I have – ever since I was eight years old. I dabbled in writing stories and poems in high school but then became sidetracked in teaching for 35 years. Teaching was always my second choice. All through my teaching career – a reasonably successful one I might add – I continued to consider myself a writer but could only devote serious time to it during holiday periods.
My writing received quite a boost when I bought my first computer in the late 1980s. All through the 1990s I built up a considerable body of writing and had limited publishing successes. I always considered that I would begin to write full time and very seriously when I retired. In part, I have succeeded in that goal. For the last six years I’ve written thousands of articles on my three blog sites. I’ve also written many short stories, poems and a novel for children.
The point of all this?
I agree with the Eliot quote above. Last month I celebrated my 63rd birthday. I’ve just completed the requirements for my Master of Arts Creative Writing degree. The novel I’ve just written will be submitted to publishers in the new year. My best writing years are still ahead of me. It is never too late.

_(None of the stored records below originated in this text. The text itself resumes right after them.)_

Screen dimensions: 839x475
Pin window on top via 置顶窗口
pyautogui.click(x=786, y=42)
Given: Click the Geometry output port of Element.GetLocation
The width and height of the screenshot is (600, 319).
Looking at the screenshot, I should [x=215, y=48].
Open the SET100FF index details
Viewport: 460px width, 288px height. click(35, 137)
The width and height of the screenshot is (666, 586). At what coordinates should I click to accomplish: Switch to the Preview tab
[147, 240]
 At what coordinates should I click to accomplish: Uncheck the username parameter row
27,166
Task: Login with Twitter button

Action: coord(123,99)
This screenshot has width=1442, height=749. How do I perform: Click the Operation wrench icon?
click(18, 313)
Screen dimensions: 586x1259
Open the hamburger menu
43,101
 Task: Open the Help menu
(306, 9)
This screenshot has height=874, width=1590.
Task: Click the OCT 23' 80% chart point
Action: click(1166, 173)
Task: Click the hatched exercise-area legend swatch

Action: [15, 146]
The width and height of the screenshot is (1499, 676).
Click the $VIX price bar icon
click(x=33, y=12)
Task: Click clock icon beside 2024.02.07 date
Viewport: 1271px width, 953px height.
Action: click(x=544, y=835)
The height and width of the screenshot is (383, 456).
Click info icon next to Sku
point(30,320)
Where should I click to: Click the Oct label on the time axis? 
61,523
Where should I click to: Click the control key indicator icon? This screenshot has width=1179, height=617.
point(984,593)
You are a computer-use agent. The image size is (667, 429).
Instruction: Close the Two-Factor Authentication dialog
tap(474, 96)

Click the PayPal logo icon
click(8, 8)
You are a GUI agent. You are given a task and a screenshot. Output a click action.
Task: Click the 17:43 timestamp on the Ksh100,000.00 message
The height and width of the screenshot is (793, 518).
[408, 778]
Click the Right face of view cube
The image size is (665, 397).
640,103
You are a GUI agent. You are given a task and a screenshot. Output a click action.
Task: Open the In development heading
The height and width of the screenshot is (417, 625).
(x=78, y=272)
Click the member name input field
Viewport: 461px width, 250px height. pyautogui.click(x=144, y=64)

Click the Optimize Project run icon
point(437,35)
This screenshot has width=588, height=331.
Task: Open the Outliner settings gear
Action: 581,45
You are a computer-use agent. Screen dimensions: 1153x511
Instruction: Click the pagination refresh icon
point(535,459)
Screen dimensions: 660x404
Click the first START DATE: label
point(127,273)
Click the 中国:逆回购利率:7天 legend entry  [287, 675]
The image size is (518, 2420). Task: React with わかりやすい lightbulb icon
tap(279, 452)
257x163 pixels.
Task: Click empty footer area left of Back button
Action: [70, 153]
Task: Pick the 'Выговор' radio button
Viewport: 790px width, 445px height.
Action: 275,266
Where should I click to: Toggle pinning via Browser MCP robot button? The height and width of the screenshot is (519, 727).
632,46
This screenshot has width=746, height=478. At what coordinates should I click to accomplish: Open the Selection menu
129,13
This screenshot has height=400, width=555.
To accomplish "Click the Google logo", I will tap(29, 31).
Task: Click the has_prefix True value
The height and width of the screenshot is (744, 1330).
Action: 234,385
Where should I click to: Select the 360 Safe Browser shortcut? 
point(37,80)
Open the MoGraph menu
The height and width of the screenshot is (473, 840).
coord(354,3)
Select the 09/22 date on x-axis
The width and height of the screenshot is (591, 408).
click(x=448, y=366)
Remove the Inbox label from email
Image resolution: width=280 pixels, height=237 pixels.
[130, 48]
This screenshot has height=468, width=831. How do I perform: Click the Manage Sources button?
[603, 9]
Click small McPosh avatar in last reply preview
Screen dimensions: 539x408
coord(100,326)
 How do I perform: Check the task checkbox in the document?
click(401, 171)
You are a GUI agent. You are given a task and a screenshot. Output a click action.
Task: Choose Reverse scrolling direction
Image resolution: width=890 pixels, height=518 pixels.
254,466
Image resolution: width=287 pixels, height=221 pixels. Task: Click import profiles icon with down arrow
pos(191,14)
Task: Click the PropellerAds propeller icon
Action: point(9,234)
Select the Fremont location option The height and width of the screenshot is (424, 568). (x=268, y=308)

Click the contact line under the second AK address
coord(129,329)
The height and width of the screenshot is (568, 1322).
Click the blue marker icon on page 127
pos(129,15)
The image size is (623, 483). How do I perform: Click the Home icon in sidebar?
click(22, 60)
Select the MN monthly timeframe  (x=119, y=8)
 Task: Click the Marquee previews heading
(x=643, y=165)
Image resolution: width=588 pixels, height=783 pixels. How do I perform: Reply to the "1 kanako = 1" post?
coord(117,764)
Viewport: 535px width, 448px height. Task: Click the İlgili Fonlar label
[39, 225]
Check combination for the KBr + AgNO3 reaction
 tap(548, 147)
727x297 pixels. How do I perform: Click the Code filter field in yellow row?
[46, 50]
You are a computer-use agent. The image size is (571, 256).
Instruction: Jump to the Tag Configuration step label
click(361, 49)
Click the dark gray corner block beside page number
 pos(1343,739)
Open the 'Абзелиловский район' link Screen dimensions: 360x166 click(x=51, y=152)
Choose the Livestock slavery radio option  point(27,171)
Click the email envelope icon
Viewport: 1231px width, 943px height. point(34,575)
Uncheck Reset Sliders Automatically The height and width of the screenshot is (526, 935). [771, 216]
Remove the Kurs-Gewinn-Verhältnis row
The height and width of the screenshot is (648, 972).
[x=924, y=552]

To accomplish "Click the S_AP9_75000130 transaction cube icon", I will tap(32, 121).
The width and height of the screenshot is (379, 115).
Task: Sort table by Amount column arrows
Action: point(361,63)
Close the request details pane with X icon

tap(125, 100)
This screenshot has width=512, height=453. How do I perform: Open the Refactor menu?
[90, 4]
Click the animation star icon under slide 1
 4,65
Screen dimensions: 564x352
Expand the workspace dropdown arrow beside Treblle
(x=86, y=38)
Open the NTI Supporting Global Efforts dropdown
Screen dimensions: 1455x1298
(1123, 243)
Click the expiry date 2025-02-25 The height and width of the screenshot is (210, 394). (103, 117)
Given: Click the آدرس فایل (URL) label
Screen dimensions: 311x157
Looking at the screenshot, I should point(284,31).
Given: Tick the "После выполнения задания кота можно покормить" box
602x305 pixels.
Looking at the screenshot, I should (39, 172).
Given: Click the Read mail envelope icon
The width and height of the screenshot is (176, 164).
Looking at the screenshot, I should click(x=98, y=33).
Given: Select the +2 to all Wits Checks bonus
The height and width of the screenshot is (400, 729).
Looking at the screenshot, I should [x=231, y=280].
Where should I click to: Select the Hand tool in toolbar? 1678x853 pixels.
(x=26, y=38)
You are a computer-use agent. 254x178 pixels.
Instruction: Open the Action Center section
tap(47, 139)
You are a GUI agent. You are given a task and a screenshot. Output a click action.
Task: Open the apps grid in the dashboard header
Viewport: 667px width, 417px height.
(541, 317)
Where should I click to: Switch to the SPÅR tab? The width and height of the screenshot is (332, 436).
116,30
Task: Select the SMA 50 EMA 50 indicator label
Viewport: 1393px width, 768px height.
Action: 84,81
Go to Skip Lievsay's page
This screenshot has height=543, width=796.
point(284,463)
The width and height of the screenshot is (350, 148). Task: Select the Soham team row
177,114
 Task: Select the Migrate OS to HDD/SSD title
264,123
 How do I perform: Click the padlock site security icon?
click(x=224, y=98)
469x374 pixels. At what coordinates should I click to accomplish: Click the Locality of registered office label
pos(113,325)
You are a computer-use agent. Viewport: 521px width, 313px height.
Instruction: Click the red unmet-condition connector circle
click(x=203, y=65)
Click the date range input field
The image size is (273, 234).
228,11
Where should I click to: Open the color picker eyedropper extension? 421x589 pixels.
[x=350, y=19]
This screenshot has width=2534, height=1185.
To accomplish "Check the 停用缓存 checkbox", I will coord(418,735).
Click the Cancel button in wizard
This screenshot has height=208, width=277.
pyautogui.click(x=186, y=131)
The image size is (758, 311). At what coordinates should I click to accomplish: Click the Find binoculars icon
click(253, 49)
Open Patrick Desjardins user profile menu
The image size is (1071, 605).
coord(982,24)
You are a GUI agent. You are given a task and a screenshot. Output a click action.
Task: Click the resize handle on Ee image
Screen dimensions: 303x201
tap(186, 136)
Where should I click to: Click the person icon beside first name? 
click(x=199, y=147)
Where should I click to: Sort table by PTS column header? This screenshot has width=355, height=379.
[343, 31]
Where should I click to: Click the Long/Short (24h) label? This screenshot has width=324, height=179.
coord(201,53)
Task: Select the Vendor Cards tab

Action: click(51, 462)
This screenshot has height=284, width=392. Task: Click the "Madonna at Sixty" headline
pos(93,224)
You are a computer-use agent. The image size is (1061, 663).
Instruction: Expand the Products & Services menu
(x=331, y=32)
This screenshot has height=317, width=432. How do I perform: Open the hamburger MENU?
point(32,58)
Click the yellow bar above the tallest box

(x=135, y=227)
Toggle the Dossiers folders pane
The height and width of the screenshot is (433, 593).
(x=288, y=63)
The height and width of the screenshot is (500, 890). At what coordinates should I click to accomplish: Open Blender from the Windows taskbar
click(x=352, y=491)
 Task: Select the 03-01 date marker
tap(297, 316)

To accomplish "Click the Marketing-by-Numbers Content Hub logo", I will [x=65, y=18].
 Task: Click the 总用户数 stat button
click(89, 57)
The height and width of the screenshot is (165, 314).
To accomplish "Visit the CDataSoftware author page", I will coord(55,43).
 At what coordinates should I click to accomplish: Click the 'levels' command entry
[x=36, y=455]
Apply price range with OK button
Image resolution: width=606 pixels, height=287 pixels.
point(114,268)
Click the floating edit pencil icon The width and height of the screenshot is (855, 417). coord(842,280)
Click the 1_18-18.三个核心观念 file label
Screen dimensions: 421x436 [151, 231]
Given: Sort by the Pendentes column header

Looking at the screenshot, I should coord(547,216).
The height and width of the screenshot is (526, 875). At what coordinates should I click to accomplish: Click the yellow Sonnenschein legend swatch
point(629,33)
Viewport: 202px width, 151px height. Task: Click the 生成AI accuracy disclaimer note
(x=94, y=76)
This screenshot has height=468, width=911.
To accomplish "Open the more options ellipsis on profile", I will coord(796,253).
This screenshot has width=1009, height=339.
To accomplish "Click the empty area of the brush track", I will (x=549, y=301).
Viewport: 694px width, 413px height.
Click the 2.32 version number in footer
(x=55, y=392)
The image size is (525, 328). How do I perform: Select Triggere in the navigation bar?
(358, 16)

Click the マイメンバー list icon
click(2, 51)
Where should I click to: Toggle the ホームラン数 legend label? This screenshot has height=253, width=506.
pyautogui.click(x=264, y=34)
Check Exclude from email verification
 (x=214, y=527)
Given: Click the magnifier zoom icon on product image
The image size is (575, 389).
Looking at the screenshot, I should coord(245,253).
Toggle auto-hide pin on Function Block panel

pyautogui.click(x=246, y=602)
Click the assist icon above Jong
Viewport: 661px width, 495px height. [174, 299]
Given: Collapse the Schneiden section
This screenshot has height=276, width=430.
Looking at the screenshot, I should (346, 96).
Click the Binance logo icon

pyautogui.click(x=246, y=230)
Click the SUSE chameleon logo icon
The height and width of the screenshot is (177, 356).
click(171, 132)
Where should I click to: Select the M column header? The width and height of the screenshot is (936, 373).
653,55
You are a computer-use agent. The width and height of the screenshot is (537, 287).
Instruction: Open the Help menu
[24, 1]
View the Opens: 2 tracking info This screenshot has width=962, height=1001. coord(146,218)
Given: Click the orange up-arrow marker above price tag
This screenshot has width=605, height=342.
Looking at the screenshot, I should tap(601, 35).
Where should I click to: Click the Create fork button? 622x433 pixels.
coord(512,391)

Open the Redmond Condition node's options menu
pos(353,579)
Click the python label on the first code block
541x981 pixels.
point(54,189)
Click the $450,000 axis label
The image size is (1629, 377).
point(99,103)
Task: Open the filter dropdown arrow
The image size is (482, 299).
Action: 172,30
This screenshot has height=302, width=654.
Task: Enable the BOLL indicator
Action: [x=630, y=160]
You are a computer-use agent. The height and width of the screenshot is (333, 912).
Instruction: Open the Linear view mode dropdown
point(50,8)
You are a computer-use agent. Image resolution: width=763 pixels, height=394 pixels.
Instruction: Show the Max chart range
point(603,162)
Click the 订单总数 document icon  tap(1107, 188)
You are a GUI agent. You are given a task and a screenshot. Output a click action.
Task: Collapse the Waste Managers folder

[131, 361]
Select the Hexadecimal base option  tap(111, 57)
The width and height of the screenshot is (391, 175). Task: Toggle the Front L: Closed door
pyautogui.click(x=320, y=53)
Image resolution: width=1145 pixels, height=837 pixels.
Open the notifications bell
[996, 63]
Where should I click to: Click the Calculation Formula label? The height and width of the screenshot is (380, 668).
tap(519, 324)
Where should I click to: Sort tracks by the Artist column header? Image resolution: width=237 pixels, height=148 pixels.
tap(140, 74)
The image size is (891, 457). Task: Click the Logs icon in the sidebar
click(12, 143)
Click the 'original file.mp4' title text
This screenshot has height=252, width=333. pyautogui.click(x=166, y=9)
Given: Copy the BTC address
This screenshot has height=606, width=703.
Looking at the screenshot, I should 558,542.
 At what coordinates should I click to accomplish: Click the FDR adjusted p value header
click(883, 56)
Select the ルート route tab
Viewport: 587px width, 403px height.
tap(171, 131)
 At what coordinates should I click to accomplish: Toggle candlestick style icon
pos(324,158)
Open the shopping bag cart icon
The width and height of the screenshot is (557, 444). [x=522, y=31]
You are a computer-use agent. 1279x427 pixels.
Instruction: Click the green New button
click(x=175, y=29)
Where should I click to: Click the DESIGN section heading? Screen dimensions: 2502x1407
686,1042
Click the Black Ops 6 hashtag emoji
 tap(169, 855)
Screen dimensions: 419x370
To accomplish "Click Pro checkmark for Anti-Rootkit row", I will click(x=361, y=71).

Five years ago I would have scoffed at the idea of having a university degree. It is never too late.
Five years ago I wouldn’t have dreamed of writing so much, but now I’ve written nearly two and a half million words. It is never too late.
Five years ago I could only dream of making money from my writing, but now have a steady income from my writing, especially blogging. It is never too late.
Five years ago I had very few readers but now hundred of people around the globe read my words every day. It is never too late.
Good writing: it is never too late to become a writer.
“Do, or do not. There is no try.”
Yoda in Star Wars Episode V: The Empire Strikes Back.
Fact: Many people would like to write a book.
Fact: Few people actually start writing a book.
Fact: Very few people actually finish writing a book.
Fact: Of those that finish writing a book, very few get published.
Like Luke Skywalker in Star Wars, people have a go. They try to write a book, not realising the long journey on which they have embarked. When the going gets tough, they give up. So many give up so easily.
You cannot “try” to write a book. You must do it, or not. If you don’t have the persistence, don’t even start.
Harsh words, yes, but that is the reality.